My personal point of view is that you accept that investing is not a natural science but rather a social science. So, it’s never purely empirical; what you are trying to do is everything you possibly can to enhance your probabilities of being right more often than being wrong.

By focusing on a business, I think that you have a better chance of being right because a business, like many other things in the world, has a value. Graham originally used a statistical approach looking at net-nets or a liquidation framework. Warren Buffett’s approach may have a longer look into the future, but you are essentially trying to buy the business and figure out what the business is worth.

You can look, as we do, at comparables and in order to improve your chances of being right, there are lots of different things that different people do.

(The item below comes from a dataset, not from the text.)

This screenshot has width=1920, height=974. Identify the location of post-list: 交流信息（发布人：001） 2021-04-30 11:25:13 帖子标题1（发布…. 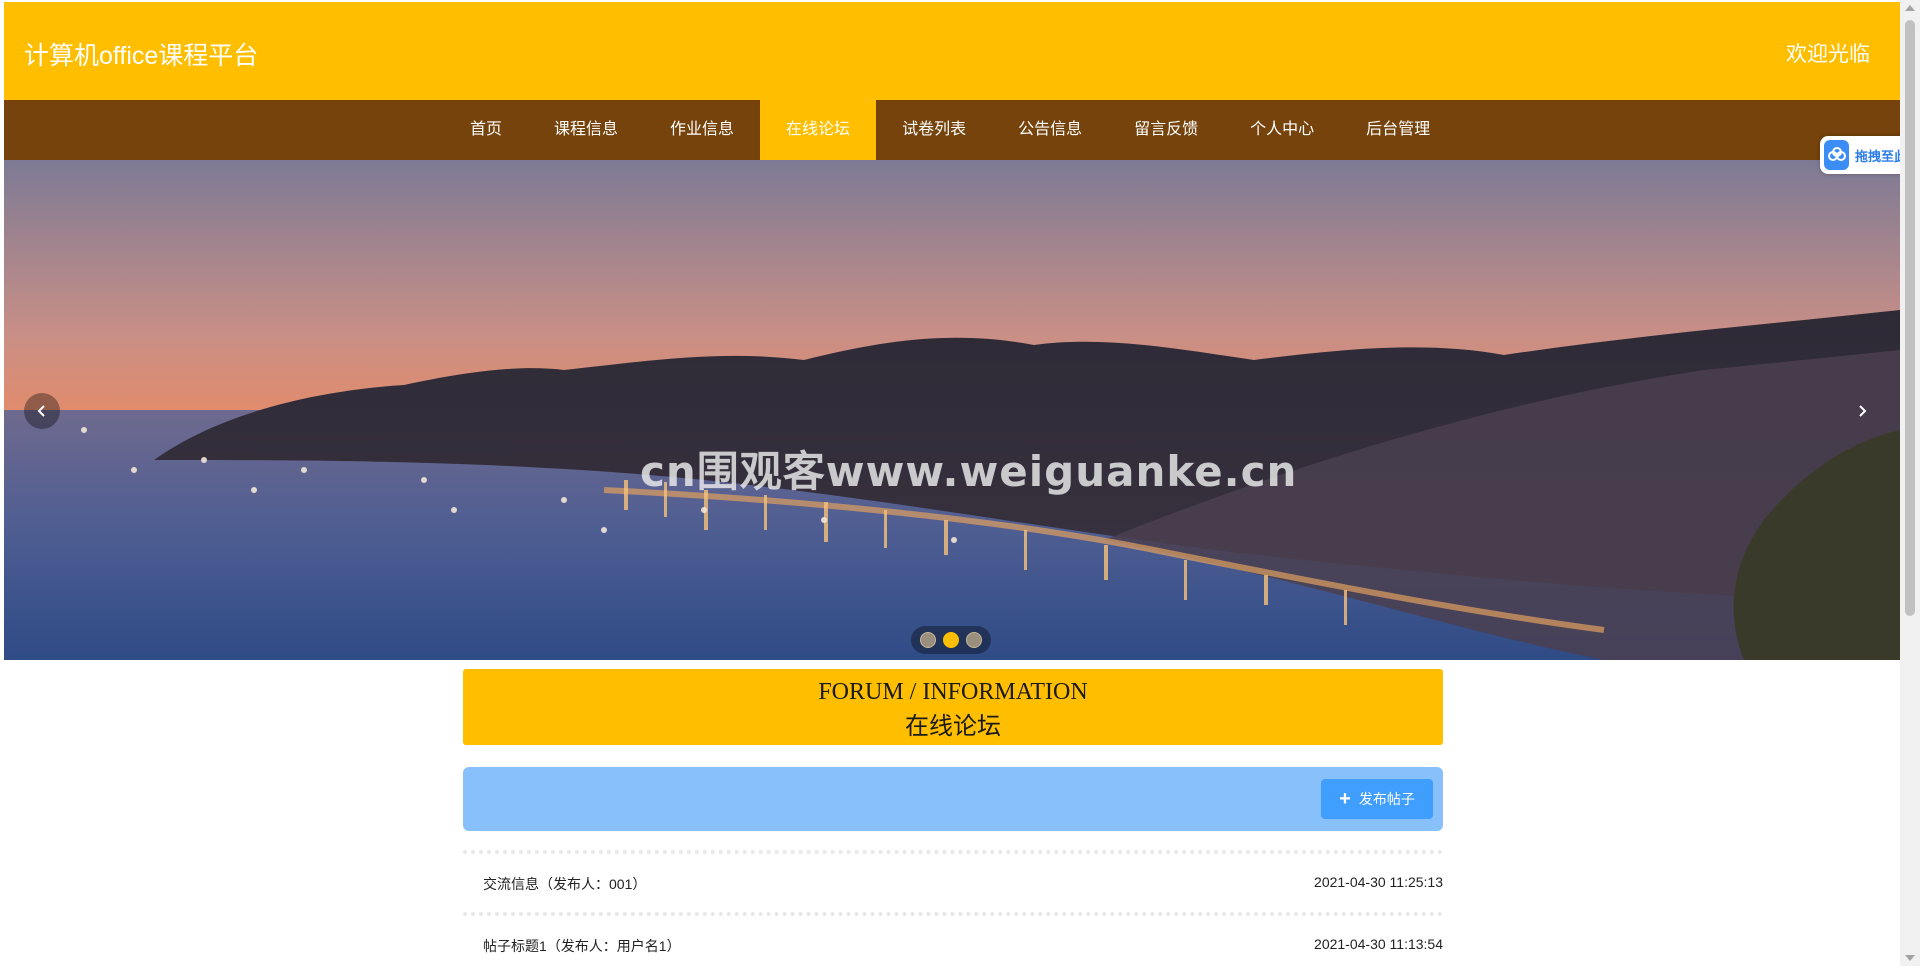
(953, 912).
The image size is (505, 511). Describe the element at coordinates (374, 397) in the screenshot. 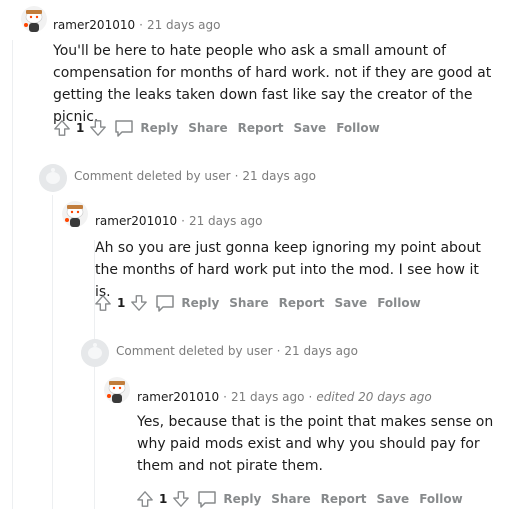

One of which, from our perspective, is avoiding highly leveraged business because, at points of strain in an economy, it’s the leverage that takes you down. It all comes from this basic, simple idea: figure out what the business is worth and then see if you can buy into it at a discount. Be diversified – we accept the idea of being diversified, because I think we have a very healthy sense of humility about being able to predict the future. It’s not terribly complicated. I think the more difficult part of it is either you accept it or you don’t.”